-- Data supplied follows --

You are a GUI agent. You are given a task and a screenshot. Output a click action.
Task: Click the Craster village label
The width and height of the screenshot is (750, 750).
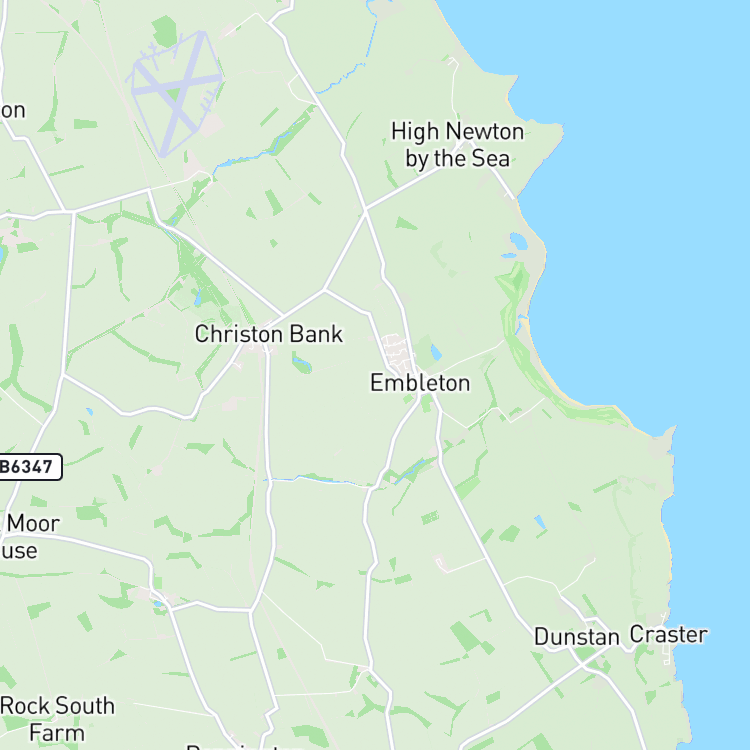668,635
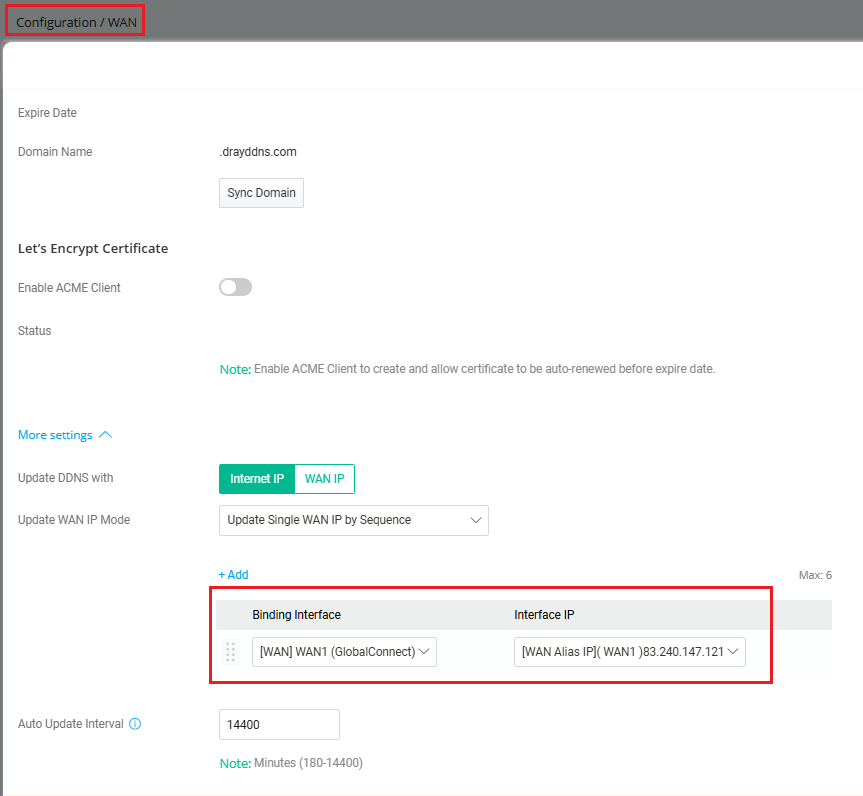863x796 pixels.
Task: Click the Minutes (180-14400) note text
Action: (308, 763)
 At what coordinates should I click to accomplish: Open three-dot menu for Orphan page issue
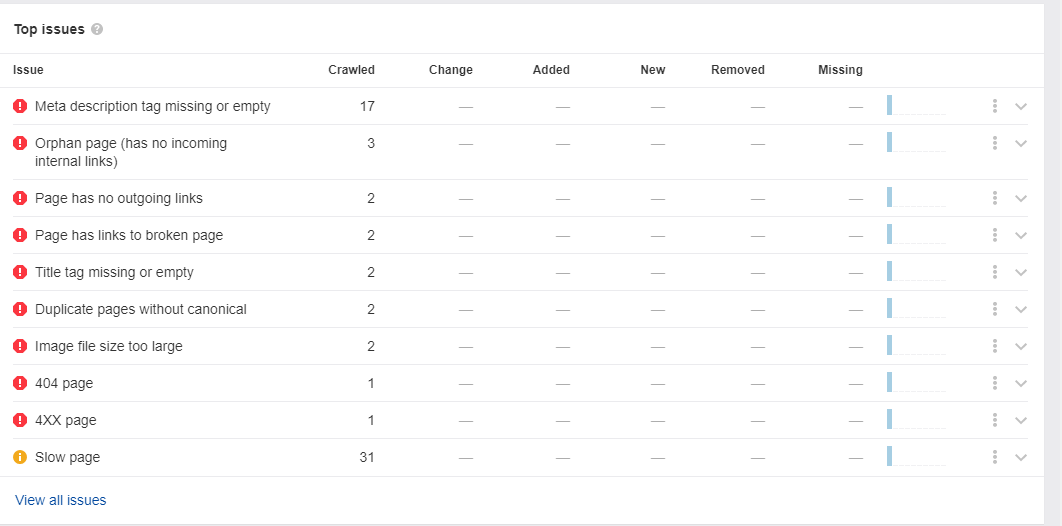tap(994, 143)
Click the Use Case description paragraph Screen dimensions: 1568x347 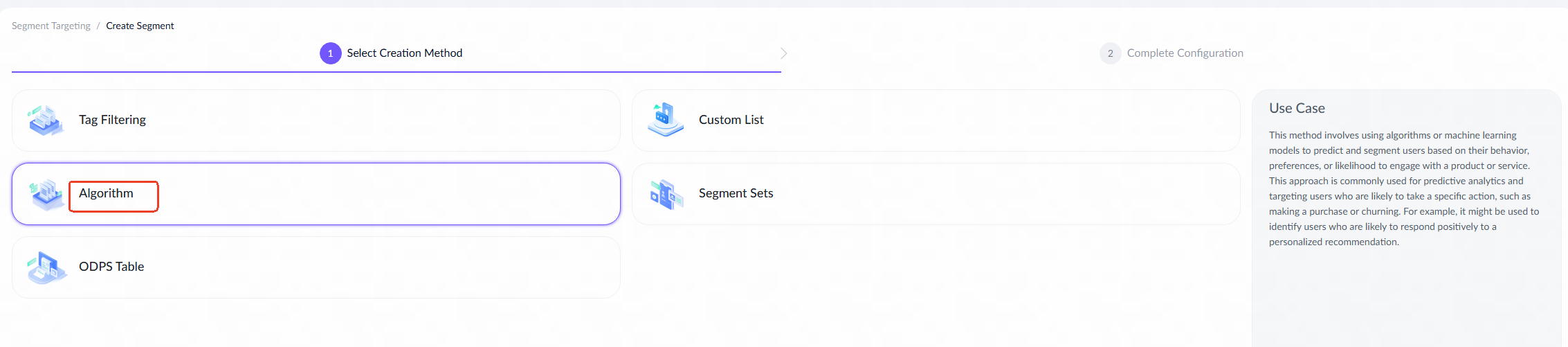click(1403, 188)
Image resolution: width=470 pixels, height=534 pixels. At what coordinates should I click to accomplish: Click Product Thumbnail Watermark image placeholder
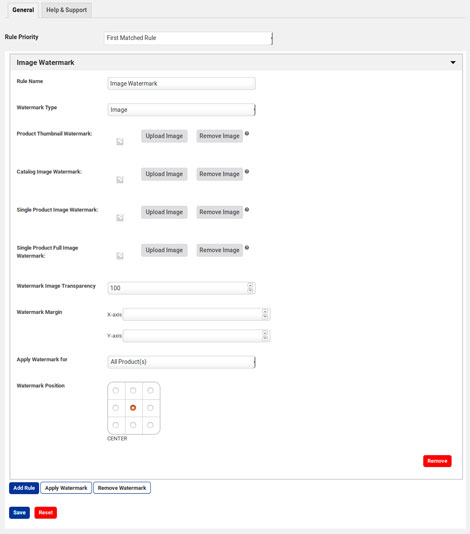pos(120,141)
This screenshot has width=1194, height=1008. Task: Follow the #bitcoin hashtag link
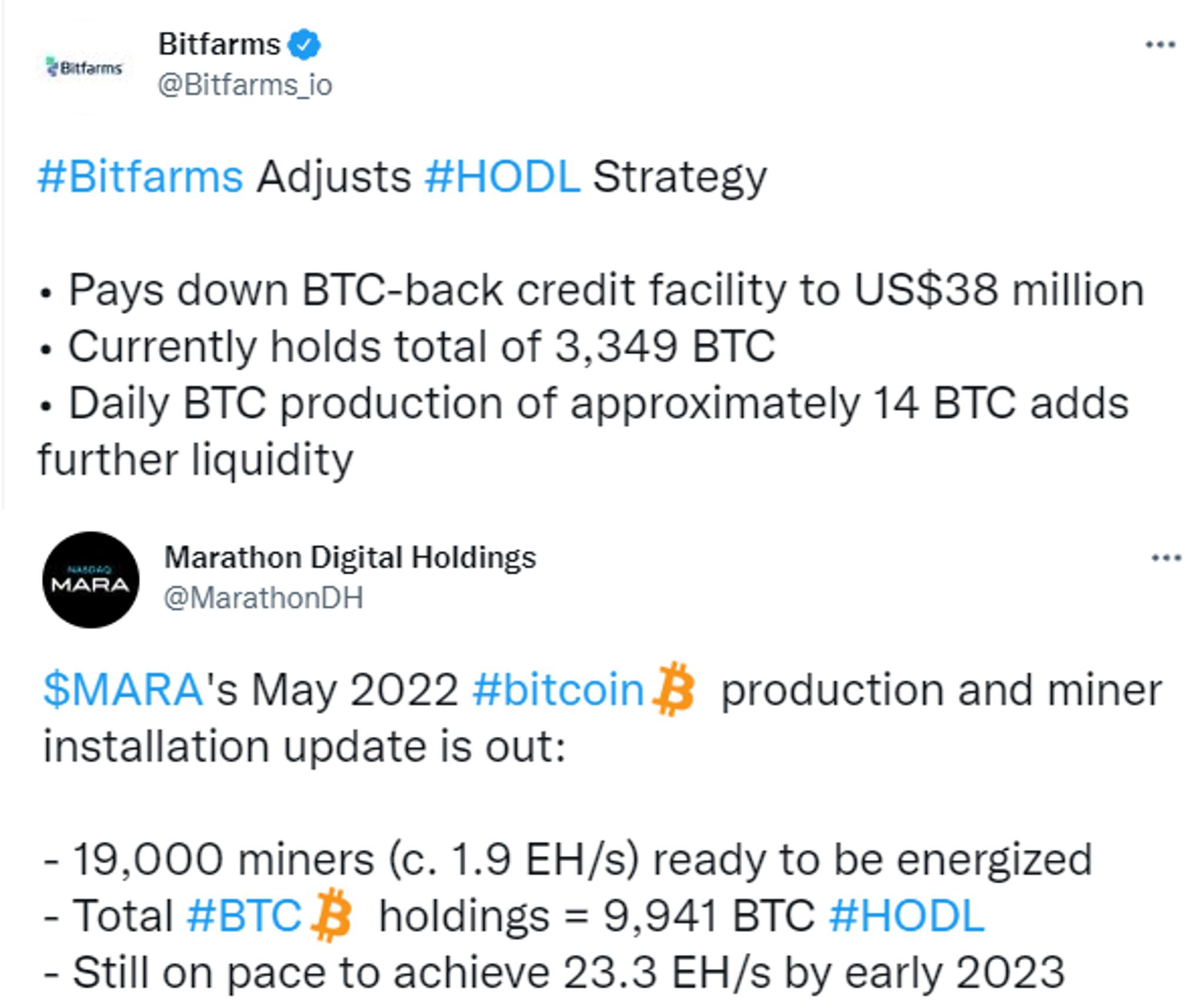tap(558, 690)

-- Data supplied concluded --

◆ **Exercise goal**:
Which lines run from the one containing "Image resolution: width=470" to the end of the entries above? Write them out exactly, leaving out every picture.

◆ **Output for this task**:
Image resolution: width=470 pixels, height=534 pixels. At what coordinates should I click to accomplish: Click Product Thumbnail Watermark image placeholder
pos(120,141)
This screenshot has width=1194, height=1008. Task: Follow the #bitcoin hashtag link
tap(558, 690)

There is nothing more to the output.